Aujourd’hui pour se déplacer dans Paris lorsque l’on est en fauteuil roulant, nous avons le choix entre des plates-formes de réservation de transporteurs PMR, un réseau de bus, des tramways, une ligne de métro sur 14, et notre fameux RER.

Détail de l’offre actuelle et de l’accessibilité des transports en commun

Bus

Si 100% des bus sont aujourd’hui équipés d’une rampe manuelle à déploiement électronique, ce mode de transport est une solution simple et efficace avec une multitude d’itinéraires que l’on aime prendre sur des distances courtes et moyennes. Toutefois on a toujours cette incertitude qui nous taraude car les rampes peuvent tomber souvent en panne1. Problème de maintenance, de conception, de formation des conducteurs ? Affaire à suivre…

Tramways

Impulsés par l’ancien maire de Paris Bertrand Delanoé, les tramways ont réellement changé la vie des personnes en fauteuil roulant. Quais parfaitement adaptés, de nombreuses lignes qui font le tour de Paris et qui traversent de nombreuses villes d’Ile-de-France, des emplacements pensés pour le fauteuil roulant sur certaines lignes… Le seul point négatif que l’on peut remonter est le sous-dimensionnement de l’offre en heure de pointe le matin, qui a tendance à transformer la courtoisie des usagers en comportement animal que l’on voit en principe pendant les grèves.

Métro

Une merveille technologique à l’époque du lancement, si bien que nous parisiens avons aujourd’hui le réseau le plus dense et l’un des plus vieux de toute l’Europe. La ligne 14 est accessible, les futures lignes 15, 16 et 17 le seront aussi y compris les prolongements des lignes 4, 11 et 14. Son ancienneté rend coûteuse et complexe la mise en accessibilité des stations existantes même s’il arrive que l’on commence à voir certaines stations avec des ascenseurs assez grand pour accueillir des poussettes, mais pas assez pour permettre l’entrée d’un fauteuil roulant électrique.

RER A, B, C…

Un énorme travail a été fait pour accessibiliser les gares avec des ascenseurs et des rampes d’accès à tel point qu’aujourd’hui, 100 % des gares du RER A et B sont accessibles, et une grande majorité des autres lignes seront au même niveau dans quelques années. La ligne H fait figure d’exception car elle dispose de trains de dernière génération qui possèdent une rampe qui sort automatiquement.
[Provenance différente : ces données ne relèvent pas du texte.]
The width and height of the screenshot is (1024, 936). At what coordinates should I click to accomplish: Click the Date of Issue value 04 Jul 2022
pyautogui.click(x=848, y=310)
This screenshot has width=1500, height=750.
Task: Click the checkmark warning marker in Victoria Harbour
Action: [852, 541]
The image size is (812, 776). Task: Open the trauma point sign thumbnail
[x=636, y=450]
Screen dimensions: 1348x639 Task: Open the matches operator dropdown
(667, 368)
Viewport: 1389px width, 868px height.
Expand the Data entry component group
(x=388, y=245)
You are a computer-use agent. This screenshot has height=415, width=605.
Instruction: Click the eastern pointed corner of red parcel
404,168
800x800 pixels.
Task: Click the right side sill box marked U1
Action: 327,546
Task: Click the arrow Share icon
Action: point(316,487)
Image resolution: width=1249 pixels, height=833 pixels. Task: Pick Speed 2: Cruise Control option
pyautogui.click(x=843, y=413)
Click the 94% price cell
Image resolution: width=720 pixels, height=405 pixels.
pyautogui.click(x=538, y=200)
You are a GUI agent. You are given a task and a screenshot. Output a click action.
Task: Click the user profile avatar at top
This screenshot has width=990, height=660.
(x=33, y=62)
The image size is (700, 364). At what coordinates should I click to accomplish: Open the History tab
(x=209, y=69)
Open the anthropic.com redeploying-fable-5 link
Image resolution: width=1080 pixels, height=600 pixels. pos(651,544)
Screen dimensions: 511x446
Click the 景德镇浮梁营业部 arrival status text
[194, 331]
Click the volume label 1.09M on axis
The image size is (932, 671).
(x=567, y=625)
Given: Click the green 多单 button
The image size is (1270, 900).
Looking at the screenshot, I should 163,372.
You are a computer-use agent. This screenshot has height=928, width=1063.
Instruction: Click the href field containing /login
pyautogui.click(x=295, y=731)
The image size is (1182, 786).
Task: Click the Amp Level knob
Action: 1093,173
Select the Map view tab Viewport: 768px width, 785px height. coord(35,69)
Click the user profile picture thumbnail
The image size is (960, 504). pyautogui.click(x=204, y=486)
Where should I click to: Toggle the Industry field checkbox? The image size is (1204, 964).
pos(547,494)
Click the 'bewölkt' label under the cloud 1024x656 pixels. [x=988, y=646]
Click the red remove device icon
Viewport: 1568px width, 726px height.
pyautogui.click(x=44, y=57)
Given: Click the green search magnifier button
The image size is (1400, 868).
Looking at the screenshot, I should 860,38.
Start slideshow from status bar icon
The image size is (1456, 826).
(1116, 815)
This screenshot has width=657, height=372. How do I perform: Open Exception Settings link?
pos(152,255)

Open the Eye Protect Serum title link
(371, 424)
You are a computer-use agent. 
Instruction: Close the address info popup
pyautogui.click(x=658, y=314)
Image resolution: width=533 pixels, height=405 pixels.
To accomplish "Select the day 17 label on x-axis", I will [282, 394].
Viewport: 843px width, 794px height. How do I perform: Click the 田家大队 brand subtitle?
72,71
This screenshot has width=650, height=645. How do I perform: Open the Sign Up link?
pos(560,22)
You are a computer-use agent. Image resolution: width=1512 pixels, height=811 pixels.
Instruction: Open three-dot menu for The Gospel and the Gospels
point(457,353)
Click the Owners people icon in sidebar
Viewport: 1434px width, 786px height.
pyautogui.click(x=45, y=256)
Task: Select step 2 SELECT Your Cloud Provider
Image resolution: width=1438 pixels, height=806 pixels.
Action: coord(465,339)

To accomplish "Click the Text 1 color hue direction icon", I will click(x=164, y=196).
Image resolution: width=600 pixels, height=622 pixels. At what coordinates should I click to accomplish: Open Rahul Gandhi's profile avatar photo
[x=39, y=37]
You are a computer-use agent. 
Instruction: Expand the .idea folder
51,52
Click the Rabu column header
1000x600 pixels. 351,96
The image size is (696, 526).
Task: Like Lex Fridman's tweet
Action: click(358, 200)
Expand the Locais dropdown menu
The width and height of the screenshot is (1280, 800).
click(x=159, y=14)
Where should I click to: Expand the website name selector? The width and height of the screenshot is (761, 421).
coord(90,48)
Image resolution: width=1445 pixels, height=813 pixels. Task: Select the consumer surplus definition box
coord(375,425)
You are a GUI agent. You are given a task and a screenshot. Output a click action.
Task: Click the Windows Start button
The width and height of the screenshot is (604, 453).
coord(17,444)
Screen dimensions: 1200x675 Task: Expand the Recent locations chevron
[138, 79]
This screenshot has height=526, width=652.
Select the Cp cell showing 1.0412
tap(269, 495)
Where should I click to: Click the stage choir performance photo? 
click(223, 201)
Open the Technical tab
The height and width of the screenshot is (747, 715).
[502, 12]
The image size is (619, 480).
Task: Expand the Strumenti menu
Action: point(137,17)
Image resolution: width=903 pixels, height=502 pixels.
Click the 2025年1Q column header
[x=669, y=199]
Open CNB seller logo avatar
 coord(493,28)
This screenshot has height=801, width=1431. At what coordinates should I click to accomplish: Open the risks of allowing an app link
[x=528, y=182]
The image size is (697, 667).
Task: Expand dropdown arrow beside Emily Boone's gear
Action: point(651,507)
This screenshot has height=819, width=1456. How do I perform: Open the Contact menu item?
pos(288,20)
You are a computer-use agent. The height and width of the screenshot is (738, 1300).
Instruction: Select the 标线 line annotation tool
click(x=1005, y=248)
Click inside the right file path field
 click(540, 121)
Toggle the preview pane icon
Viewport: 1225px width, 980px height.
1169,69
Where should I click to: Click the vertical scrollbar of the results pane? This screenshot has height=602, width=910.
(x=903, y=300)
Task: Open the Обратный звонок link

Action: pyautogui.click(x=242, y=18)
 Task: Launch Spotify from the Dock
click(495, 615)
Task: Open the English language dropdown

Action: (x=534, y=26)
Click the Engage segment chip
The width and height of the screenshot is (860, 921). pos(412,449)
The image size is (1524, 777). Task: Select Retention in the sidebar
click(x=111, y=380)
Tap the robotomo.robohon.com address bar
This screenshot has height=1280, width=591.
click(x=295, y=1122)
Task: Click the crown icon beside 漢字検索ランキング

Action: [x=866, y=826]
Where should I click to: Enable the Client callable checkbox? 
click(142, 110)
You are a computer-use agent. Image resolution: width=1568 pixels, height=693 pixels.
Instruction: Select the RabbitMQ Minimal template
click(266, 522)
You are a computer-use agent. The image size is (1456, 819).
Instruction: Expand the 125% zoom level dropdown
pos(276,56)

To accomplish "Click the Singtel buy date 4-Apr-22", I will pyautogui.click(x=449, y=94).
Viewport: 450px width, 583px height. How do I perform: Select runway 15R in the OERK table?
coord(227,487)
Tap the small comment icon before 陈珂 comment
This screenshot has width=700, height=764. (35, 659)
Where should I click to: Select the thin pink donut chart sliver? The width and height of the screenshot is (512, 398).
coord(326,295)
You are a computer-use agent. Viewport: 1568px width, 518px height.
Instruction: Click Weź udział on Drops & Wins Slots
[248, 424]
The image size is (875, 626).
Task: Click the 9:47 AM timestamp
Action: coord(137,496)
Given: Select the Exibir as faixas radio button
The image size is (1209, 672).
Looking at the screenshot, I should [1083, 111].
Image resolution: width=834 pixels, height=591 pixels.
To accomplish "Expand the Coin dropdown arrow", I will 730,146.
Alors quel est le vrai problème ?

Ne créons pas de fausses polémiques, l’accessibilité ne cesse de s’améliorer au fil du temps. Mais le vrai problème est le NIVEAU d’accessibilité qui est offert. Car oui, lorsque l’on dit qu’une gare est accessible, il faut toujours se demander quel est le niveau d’accessibilité proposé.

Niveaux d’accessibilité2

  • Niveau 1 : « Train accessible sur demande auprès d’un agent du lundi au vendredi de 6h30 à 20h ou sur réservation préalable la veille avant 12 heures… » (ex : Trains et RER en Gares SNCF hormis pour certains Tranciliens et la ligne H du RER).
  • Niveau 2 : « Train accessible sur demande auprès d’un agent » (ex : RER A et B hors gares SNCF).
  • Niveau 3 : Train accessible en toute autonomie. (ex : Métro Ligne 14, Tramways, Bus, RER ligne H)

L’adage selon lequel le diable se cache dans les détails est bien présent sur une accessibilité de niveau 1 qui implique de planifier son programme bien en avance. Oubliez les invitations à la dernière minute pour des samedis soirs enflammés ou pour venir en aide à un proche qui serait malade. Et même si vous réservez à l’avance, préparez vous à un manque de professionnalisme de la part de la SNCF qui est souvent incapable d’avoir des agents en gare pour installer une rampe et ouvrir l’accès PMR dans la gare du Stade de France dénuée de portiques automatiques assez large.

Leur réponse pour ce genre de problème est l’envoi d’un Taxi G7 avec rampe d’accès3, mais même avec toute la bonne volonté du monde, ils sont capables d’envoyer un taxi sans rampe d’accès.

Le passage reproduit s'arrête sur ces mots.